Archivo - Embrión - SPAWNS/ ISTOCK - Archivo
MADRID, 13 Mar. (EUROPA PRESS) -
La interacción entre genes y células durante el desarrollo de un óvulo fecundado en un embrión es sumamente compleja. Los métodos anteriores capturaban la actividad genética únicamente en cortes 2D, lo que imposibilitaba la visualización del embrión completo y ofrecía un detalle espacial limitado, con frecuencia pasando por alto los patrones subcelulares.
DEL CORTE PLANO AL ATLAS COMPLETO DEL EMBRIÓN
Un nuevo método de imagen permite visualizar la actividad de miles de genes simultáneamente en todo el embrión del pez cebra, por lo que, utilizando esta tecnología, un equipo de investigación de la Universidad de Basilea, Suiza, ha creado un atlas de todos los genes y células que intervienen en la transformación de un grupo de células en un embrión. El estudio se publica en 'Science'.

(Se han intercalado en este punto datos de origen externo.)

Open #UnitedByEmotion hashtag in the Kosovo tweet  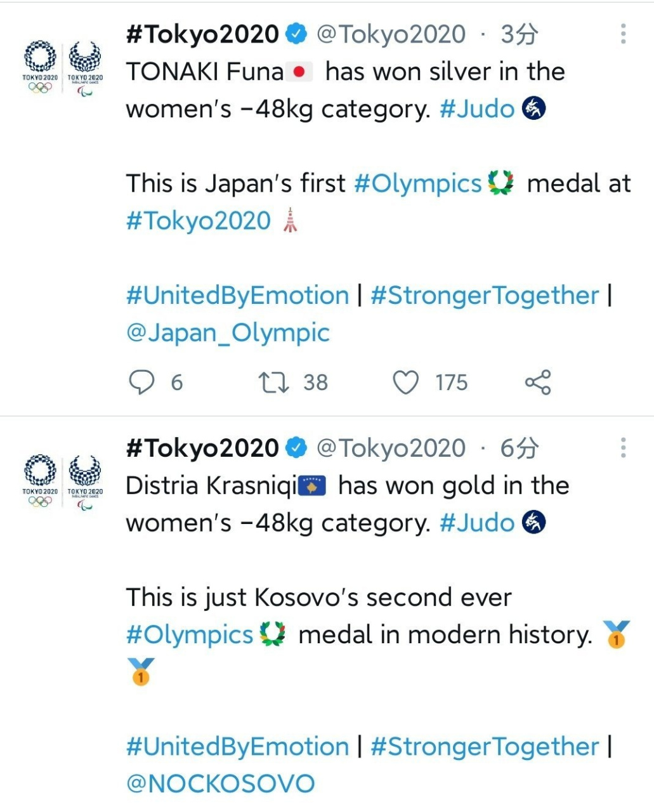click(238, 747)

El nuevo método permite al equipo de investigación del profesor Alex Schier, del Biozentrum de la Universidad de Basilea, visualizar la actividad de miles de genes en todo el embrión y vincularla con la maduración y el movimiento celular. El resultado es un atlas completo del desarrollo temprano, junto con nuevos conocimientos sobre cómo los genes y las células configuran el embrión en crecimiento.

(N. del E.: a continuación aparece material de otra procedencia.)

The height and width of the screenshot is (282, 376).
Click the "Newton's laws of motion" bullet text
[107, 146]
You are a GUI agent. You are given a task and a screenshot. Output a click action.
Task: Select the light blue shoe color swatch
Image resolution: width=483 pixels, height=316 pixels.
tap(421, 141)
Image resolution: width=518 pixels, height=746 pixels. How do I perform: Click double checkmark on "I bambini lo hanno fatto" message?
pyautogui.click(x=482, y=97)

El equipo desarrolló una nueva tecnología de imagen llamada weMERFISH. Esta tecnología permite la medición directa de la actividad de casi 500 genes en tejidos completos con resolución subcelular.
A partir de estas mediciones, los investigadores crearon un atlas del desarrollo embrionario temprano. "Al combinar datos previos de células individuales con nuestras mediciones de actividad genética, pudimos calcular patrones espaciales de miles de genes y la actividad de alrededor de 300.000 posibles regiones reguladoras", explica Yinan Wan, primer autor. Los datos son de libre acceso a través de la plataforma web MERFISHEYES.
LA TÉCNICA QUE PERMITE VER MILLAS DE GENES A LA VEZ EN 3D
Las imágenes no solo proporcionan instantáneas estáticas, sino que también permiten extraer conclusiones sobre los procesos espaciales y temporales. Por ejemplo, durante la formación de la cola, los investigadores observaron que las células a lo largo del eje del cuerpo se organizan en una secuencia de etapas de desarrollo: en la punta de la cola se encuentran células madre inmaduras, mientras que más adelante se pueden encontrar células cada vez más maduras, como las musculares.
"En cierto sentido, se puede ver el tiempo en el espacio", explica Wan. "También fue sorprendente que los cambios en la actividad genética se alineen con la forma en que las células se mueven a través del embrión, vinculando la dinámica de la expresión genética con los movimientos morfogenéticos".
Con la ayuda del atlas, los investigadores también pudieron aclarar cómo se forman los límites claros entre diferentes tejidos, por ejemplo, entre el tejido muscular y el de la columna vertebral. Descubrieron una zona celular en la que la actividad de muchos genes cambia drásticamente y difiere de un lado a otro.
Una comparación de las etapas tempranas y posteriores mostró que estos genes están inicialmente activos en ambos lados, pero posteriormente solo en uno. Y casi ninguna célula cruza este límite. "Estos límites no surgen porque las células se entremezclen y luego se clasifiquen, sino principalmente porque las células cambian su programa genético", concluyen los investigadores.